[Stored items from a collection]
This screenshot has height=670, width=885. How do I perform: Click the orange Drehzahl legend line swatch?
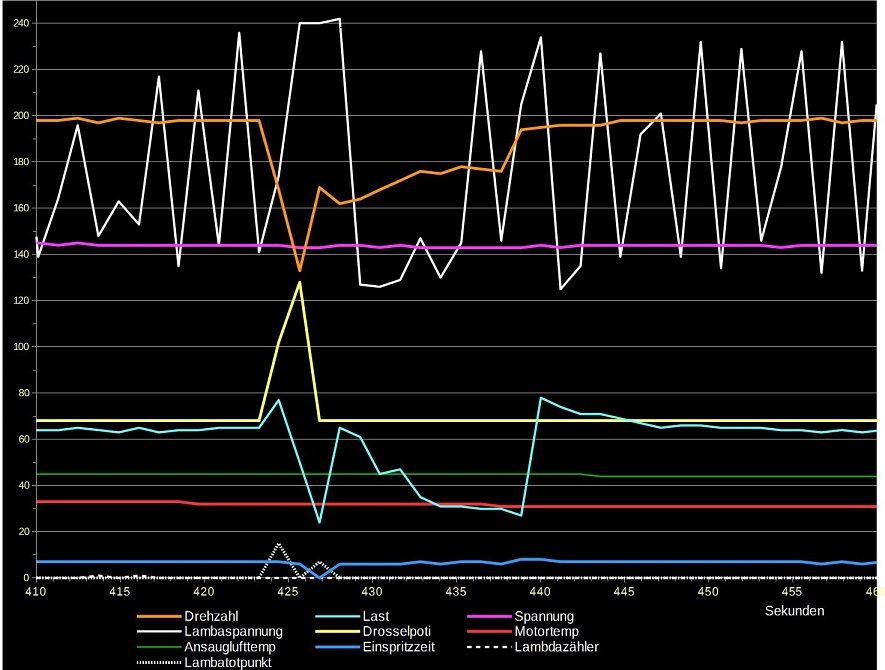(x=158, y=617)
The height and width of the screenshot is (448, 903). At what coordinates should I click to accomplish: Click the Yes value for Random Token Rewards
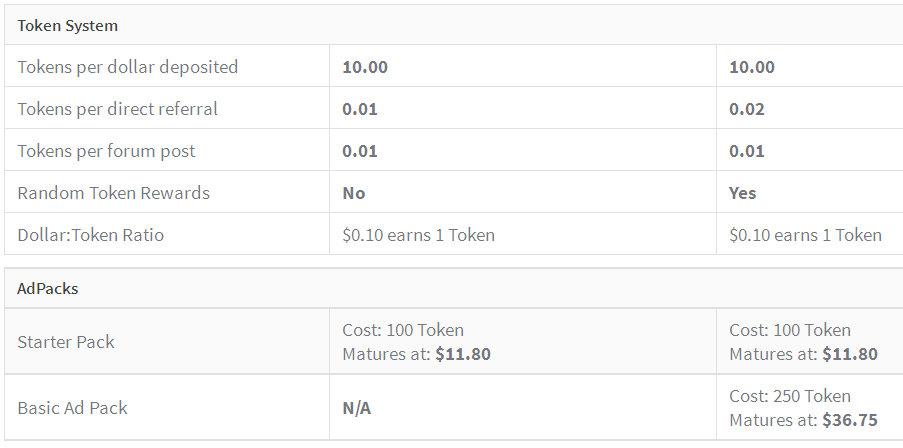point(743,193)
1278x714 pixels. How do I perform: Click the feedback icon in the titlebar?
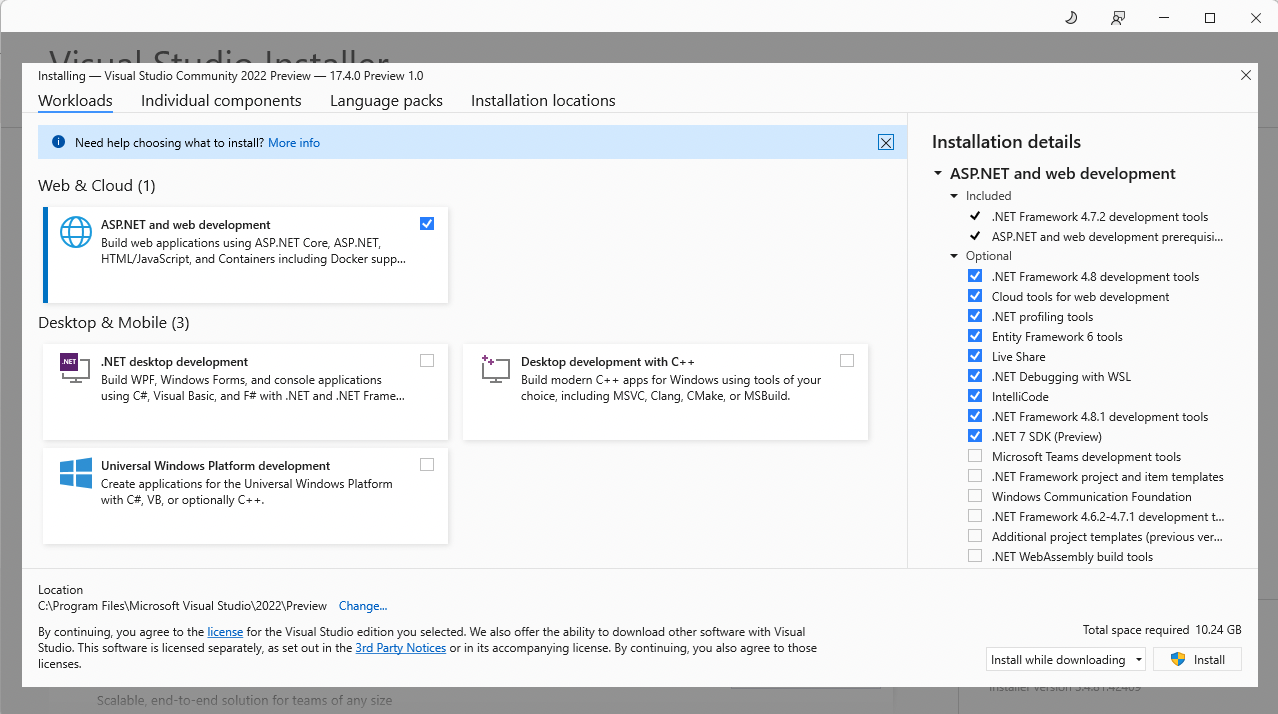(1117, 17)
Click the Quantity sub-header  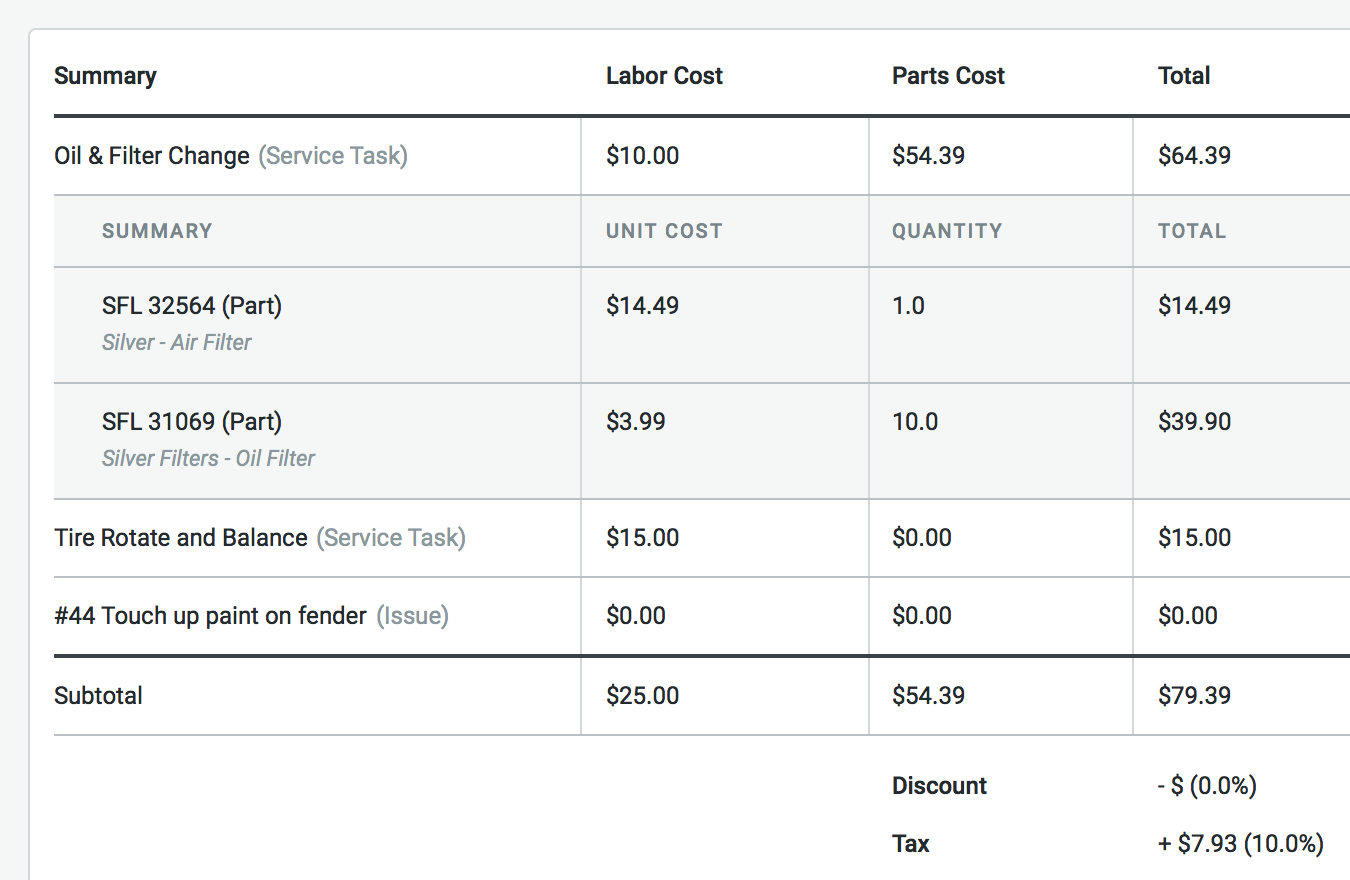click(x=947, y=231)
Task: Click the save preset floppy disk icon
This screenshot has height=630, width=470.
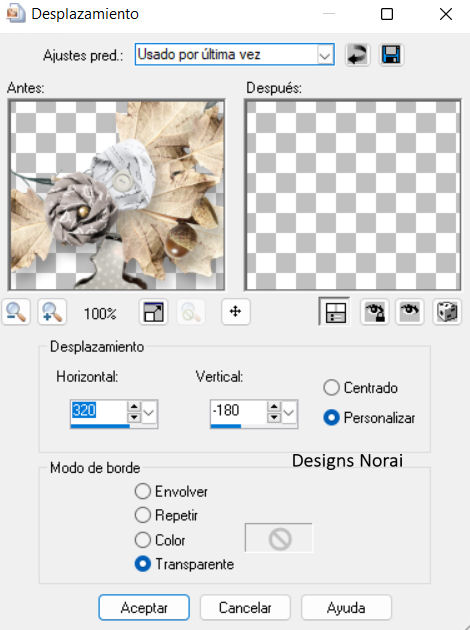Action: click(391, 55)
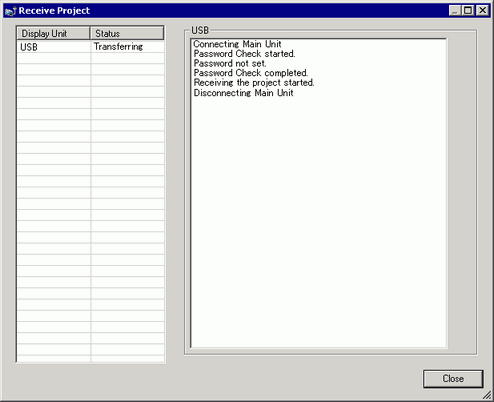Image resolution: width=494 pixels, height=402 pixels.
Task: Sort by the Status column header
Action: pos(127,33)
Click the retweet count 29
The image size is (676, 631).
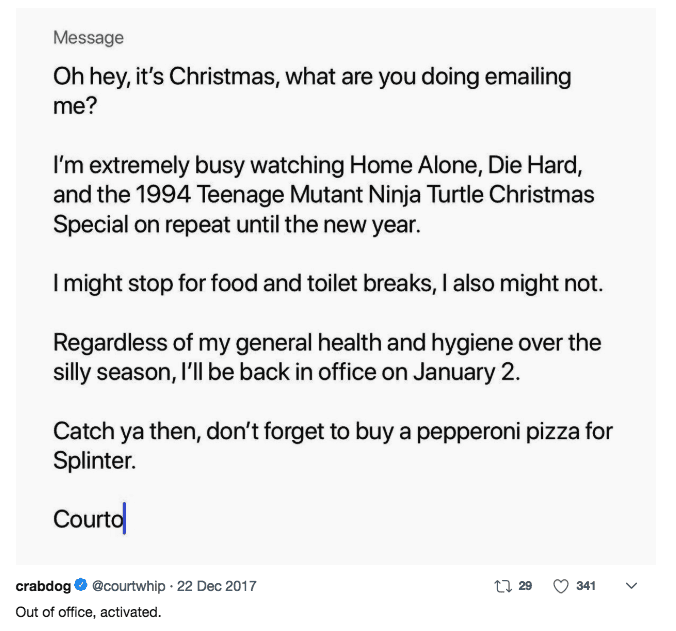(x=525, y=586)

* _AIM OF THE EXERCISE_: Lines from the one that contains "Task: Click the save preset floppy disk icon" through the last line of the data above are to be extracted exactly, with no pictures and no other lines.

* _OUTPUT FOR THIS EXERCISE_:
Task: Click the save preset floppy disk icon
This screenshot has height=630, width=470.
Action: click(391, 55)
Image resolution: width=494 pixels, height=402 pixels.
Task: Sort by the Status column header
Action: pos(127,33)
Click the retweet count 29
The image size is (676, 631).
(x=525, y=586)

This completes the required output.